--- start ---

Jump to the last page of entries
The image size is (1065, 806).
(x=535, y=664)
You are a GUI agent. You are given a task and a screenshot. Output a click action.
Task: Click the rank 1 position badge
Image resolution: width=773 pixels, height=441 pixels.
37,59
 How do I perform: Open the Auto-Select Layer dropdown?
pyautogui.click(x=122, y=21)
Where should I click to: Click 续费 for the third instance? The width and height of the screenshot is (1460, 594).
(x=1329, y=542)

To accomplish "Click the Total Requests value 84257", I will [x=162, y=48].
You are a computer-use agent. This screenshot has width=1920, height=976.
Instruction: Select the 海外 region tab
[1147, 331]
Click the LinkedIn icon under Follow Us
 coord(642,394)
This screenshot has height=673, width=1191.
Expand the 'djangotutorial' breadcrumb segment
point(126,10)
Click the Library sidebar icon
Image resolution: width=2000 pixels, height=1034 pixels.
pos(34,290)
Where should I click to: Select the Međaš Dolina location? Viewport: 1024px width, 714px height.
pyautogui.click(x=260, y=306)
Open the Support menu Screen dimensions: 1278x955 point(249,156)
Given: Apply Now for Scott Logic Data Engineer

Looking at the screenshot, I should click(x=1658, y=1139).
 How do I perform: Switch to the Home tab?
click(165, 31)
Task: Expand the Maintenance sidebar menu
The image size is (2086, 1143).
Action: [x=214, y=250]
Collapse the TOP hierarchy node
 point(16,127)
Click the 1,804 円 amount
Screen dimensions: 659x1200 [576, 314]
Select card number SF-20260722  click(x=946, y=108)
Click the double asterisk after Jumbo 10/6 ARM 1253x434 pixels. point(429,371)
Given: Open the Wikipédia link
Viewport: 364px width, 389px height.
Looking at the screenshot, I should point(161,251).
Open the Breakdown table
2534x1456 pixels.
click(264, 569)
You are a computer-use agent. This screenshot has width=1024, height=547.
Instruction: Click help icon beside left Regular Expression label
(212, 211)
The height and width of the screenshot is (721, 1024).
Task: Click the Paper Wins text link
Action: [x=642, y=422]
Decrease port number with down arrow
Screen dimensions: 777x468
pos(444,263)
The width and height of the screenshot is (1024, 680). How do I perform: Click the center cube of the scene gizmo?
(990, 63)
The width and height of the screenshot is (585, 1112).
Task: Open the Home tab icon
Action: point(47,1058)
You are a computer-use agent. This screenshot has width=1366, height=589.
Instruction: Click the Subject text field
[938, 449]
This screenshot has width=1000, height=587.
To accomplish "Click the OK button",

--- end ---

• Stated exercise:
Rewrite the rows from the very first line through the line with "Screen dimensions: 659x1200 [576, 314]", changing "Maintenance" to "Settings" and keeping everything else the same.

• Expected answer:
Jump to the last page of entries
The image size is (1065, 806).
(x=535, y=664)
You are a GUI agent. You are given a task and a screenshot. Output a click action.
Task: Click the rank 1 position badge
Image resolution: width=773 pixels, height=441 pixels.
37,59
 How do I perform: Open the Auto-Select Layer dropdown?
pyautogui.click(x=122, y=21)
Where should I click to: Click 续费 for the third instance? The width and height of the screenshot is (1460, 594).
(x=1329, y=542)

To accomplish "Click the Total Requests value 84257", I will [x=162, y=48].
You are a computer-use agent. This screenshot has width=1920, height=976.
Instruction: Select the 海外 region tab
[1147, 331]
Click the LinkedIn icon under Follow Us
 coord(642,394)
This screenshot has height=673, width=1191.
Expand the 'djangotutorial' breadcrumb segment
point(126,10)
Click the Library sidebar icon
Image resolution: width=2000 pixels, height=1034 pixels.
pos(34,290)
Where should I click to: Select the Međaš Dolina location? Viewport: 1024px width, 714px height.
pyautogui.click(x=260, y=306)
Open the Support menu Screen dimensions: 1278x955 point(249,156)
Given: Apply Now for Scott Logic Data Engineer

Looking at the screenshot, I should click(x=1658, y=1139).
 How do I perform: Switch to the Home tab?
click(165, 31)
Task: Expand the Settings sidebar menu
The image size is (2086, 1143).
Action: [x=214, y=250]
Collapse the TOP hierarchy node
 point(16,127)
Click the 1,804 円 amount
Screen dimensions: 659x1200 [576, 314]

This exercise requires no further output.